-- Start Data records --

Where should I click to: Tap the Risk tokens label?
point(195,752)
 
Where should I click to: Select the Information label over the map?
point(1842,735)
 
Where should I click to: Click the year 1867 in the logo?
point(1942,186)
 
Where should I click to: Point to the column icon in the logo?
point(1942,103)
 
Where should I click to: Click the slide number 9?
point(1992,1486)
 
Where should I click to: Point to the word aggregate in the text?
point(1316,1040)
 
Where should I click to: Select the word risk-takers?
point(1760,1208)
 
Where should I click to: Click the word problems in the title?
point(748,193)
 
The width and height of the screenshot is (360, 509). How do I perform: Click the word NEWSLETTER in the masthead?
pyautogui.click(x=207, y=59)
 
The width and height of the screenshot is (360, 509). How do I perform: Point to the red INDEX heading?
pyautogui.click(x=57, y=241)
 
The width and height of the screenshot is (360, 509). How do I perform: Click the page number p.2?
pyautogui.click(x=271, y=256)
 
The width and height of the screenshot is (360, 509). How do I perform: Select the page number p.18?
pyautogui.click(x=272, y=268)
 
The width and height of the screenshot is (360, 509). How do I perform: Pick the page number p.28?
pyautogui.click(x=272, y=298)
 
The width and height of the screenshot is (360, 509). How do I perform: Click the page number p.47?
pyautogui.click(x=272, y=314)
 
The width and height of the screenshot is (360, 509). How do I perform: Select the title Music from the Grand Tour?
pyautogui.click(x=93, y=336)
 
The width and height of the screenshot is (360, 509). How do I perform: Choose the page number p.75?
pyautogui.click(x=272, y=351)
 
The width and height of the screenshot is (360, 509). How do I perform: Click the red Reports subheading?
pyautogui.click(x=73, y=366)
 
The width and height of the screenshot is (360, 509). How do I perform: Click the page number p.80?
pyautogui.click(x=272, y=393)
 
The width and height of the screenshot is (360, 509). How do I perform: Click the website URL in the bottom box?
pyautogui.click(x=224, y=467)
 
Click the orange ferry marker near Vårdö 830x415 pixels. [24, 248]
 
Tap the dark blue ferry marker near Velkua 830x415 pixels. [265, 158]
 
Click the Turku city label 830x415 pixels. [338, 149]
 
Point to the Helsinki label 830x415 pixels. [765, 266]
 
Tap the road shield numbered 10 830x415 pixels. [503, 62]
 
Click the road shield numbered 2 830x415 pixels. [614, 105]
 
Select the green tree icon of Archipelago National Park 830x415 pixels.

-- End Data records --

What you will do: Pull out each line of the items above that contains the word "logo", with uppercase and lowercase letters counting as different.

Full output:
Where should I click to: Click the year 1867 in the logo?
Where should I click to: Point to the column icon in the logo?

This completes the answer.